Newton's Method¶

and some experiments. In Cedric Villani's book, "Birth of a Theorem", he writes that Newton's method decays updates exponentially. I wanted to test this out.

Imports¶

In [1]:

import numpy as np
import matplotlib.pyplot as plt
from mpl_toolkits import mplot3d

Newton's Method and Gradient¶

In [2]:

def tangent(f, x, h=0.0001):
    return (f(x+h) - f(x))/h + 0.0001

def newtonMethod(f, x0, tol=0.0001, maxIter=500):
    x = x0
    numIter = 0
    roots = []
    roots.append(x)
    for i in range(maxIter):
        x = x - f(x)/tangent(f, x)
        numIter += 1
        roots.append(x)
        if abs(f(x)) < tol:
            return x, numIter, roots
    return x, numIter, roots

Define function¶

Modify the below cell to test on any custom function

In [3]:

def f(x):
    return x**5 - 1 #change this line

x = np.linspace(-20, 20, 100)
x = np.linspace(0.0001, 20, 100)
y = f(x)
plt.plot(x, y)

Out[3]:

[<matplotlib.lines.Line2D at 0x150d31e85f40>]

Visualize roots¶

Initialize any start point in the below cell. Note that there are cases when Newton's method will overshoot or get stuck in a cycle (among a bunch of other issues).

In [4]:

start = 30

x = np.linspace(-start, start, 1000)
y = f(x)
plt.figure(figsize=(30, 20))
plt.plot(x, y)
roots = newtonMethod(f, start)[2]
for root in roots:
    plt.plot(root, f(root), label='root = ' + str(root), marker='o')
plt.legend()
plt.title('Newton Method for finding roots of f(x) = x^5 - 1')
plt.show()

Root decay visualization¶

Given a starting point, see how fast the root decays to the optimal solution. We have to make sure we pass values in the domain of the function chosen.

In [5]:

start = 300

starts = np.linspace(-start, start, 10) # use this for functions that take negative values.
# starts = np.linspace(0.0001, start, 10) # use this for functions like np.log()
roots = []
for start in starts:
    roots.append(newtonMethod(f, start)[2])

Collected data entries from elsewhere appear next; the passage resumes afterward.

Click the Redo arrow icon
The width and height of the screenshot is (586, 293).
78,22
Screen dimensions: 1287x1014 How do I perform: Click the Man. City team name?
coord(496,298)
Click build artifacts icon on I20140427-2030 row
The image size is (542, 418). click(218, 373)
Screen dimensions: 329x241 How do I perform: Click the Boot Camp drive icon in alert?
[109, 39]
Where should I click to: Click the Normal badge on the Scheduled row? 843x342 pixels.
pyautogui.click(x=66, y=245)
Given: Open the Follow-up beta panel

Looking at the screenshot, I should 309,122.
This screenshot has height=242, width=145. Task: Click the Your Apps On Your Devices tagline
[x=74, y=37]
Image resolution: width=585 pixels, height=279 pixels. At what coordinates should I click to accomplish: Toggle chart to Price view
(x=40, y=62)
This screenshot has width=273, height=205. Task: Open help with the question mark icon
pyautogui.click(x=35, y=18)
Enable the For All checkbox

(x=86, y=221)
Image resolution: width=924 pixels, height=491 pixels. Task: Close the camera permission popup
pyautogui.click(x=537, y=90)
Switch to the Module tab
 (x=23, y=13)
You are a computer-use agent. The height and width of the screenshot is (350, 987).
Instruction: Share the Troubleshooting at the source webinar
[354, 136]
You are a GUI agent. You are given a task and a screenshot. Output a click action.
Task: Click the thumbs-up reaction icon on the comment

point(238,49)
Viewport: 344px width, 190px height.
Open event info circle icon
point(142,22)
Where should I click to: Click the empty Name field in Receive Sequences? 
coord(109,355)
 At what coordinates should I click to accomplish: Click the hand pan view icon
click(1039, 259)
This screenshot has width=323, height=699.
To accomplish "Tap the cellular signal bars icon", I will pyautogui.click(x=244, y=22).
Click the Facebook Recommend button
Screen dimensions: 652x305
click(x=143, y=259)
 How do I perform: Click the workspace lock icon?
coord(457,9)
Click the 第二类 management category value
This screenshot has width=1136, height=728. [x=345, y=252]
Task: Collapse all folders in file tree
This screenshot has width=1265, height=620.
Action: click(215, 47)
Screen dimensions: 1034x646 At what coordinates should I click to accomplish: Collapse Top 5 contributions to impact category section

fig = plt.figure(figsize=(30, 20))
ax = plt.axes(projection='3d')
for start in starts:
    for root in roots:
        for k in range(len(root)):
            ax.scatter3D(start, root[k], k, c='r')
ax.set_xlabel('start')
ax.set_ylabel('root')
ax.set_zlabel('iteration')
plt.show()

Convergence time visualization¶

Check the number of iterations it takes to converge to the root. Blow-ups or loops are upper-bounded at 500.

In [6]:

start = 3000

starts = np.linspace(-start, start, 1000) # use this for functions that take negative values.
# starts = np.linspace(0.0001, start, 100) # use this for functions like np.log()
iters = []
for start in starts:
    iters.append(newtonMethod(f, start)[1])
plt.figure(figsize=(30, 20))
plt.plot(starts, iters, 'o')
plt.title('Number of iterations for different starting points')
plt.show()

Functions I tried¶

$$f(x) = \sin{(x)} + x - 1$$$$f(x) = x^5 - 1$$$$f(x) = 4\ln{(x)} - x$$